Old, New and Used Testaments is a medium-slow Gospel-tinged number, again using a fairly minimal theme as its basis. McLean plays a bluesy guitar solo that leaned a little too far into the rock spectrum for my taste. The title tune, Intimate Adversary, is certainly one of the strangest on the album, opening with an out-of-tempo bowed bass solo by Bob Bowman that sounds atonal. When the piece develops, we hear a strange, slow, Latin-beat sore of tune played by McLean on guitar over the bass and drums. The solos are appropriately moody and low-key, but interesting. Later on, there’s a nice chorus played by Davis and Robinson in thirds.

This tune’s opposite number, Adamant Adversary, is also low-key in volume but much more uptempo, using its catchy but sparse theme as a launching pad for the soloists. Mouse plays some interesting rhythmic patterns behind the soloists, particularly Robinson. Nineteen Sixty-Five doesn’t sound so much like a piece from that era as it does a swing tune from the mid-to-late 1940s, but it’s cute and catchy, well played. Bowman has a nice plucked solo here, too. Twas Never Thus is a very slow, smoldering tune, not so much a ballad as a mood piece, the kind of thing you play late at night when you’re already feeling kind of down, with the lights turned low. The solos dovetail into the fabric of the music very well on this one, with Robinson channeling Stan Getz for a bit.
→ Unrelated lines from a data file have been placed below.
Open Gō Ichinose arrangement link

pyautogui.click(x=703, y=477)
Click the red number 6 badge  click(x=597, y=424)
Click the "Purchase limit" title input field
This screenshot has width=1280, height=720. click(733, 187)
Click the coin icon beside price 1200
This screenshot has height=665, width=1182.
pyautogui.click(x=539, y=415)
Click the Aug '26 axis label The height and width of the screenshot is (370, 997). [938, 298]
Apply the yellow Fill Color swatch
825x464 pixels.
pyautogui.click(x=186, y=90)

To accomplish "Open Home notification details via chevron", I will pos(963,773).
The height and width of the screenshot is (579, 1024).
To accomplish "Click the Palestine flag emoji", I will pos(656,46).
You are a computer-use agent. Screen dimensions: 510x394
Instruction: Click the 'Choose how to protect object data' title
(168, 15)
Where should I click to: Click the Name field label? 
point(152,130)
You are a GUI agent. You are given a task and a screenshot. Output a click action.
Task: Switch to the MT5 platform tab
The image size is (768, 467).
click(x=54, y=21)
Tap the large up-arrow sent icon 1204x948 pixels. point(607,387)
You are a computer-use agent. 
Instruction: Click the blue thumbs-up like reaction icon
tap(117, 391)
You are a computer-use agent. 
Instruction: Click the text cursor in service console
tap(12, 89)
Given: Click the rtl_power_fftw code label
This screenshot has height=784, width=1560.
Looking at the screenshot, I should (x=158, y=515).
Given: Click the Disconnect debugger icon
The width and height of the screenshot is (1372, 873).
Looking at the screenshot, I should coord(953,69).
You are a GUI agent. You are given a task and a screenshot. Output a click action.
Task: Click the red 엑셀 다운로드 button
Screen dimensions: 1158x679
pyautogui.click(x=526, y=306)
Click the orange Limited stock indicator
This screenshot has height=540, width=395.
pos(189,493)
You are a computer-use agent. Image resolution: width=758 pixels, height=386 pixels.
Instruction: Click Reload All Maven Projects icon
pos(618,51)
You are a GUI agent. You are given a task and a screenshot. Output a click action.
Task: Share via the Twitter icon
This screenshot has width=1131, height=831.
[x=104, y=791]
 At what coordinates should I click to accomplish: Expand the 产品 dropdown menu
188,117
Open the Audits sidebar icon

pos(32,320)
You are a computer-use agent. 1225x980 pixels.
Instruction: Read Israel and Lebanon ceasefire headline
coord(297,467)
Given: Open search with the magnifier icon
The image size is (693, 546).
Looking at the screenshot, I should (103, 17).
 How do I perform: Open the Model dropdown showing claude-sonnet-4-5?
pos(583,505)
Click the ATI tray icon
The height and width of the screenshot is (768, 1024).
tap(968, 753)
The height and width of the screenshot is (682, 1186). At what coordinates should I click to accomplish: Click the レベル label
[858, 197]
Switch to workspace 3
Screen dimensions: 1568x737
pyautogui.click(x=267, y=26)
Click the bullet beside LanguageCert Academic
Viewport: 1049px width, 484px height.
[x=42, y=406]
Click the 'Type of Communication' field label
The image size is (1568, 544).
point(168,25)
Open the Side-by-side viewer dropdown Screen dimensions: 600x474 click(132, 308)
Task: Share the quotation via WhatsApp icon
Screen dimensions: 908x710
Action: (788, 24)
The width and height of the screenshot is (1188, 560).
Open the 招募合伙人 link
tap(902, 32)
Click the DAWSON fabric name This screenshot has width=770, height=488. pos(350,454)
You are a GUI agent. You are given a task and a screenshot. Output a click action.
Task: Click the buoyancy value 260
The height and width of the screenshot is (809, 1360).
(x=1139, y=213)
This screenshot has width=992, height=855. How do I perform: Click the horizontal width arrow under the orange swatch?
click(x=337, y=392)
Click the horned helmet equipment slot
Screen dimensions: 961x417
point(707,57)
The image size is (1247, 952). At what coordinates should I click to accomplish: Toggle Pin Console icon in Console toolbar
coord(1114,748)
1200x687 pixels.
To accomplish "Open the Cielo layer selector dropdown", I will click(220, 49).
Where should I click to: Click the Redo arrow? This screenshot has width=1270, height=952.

Jacomo is more uptempo, starting out with just McLean and Bowman playing together before Mouse enters, then the rest of the group. The rhythm shifts and changes here and there throughout the piece. Three Heads Are Better Than One probably refers to the three different themes that play contrapuntally against one another here; this is like inventive ‘50s jazz at its best. This tripartite quality extends into the first solo chorus, with trumpet, tenor sax and guitar all playing improvisations at the same time before McLean goes solo, then the leader on drums.

In the finale, a collaborative piece titled Three Free, Mouse sets up a sort of calypso beat which Robinson plays over plaintively while Bowman interjects bass notes in the background. This interplay continues, with Robinson playing weird quadruple-time figures later on. The rest of the group sits out as this strange interplay continues. It’s a surprisingly avant-garde and challenging piece, quite different from the rest of the album.

All in all, a good CD with some real highlights in it.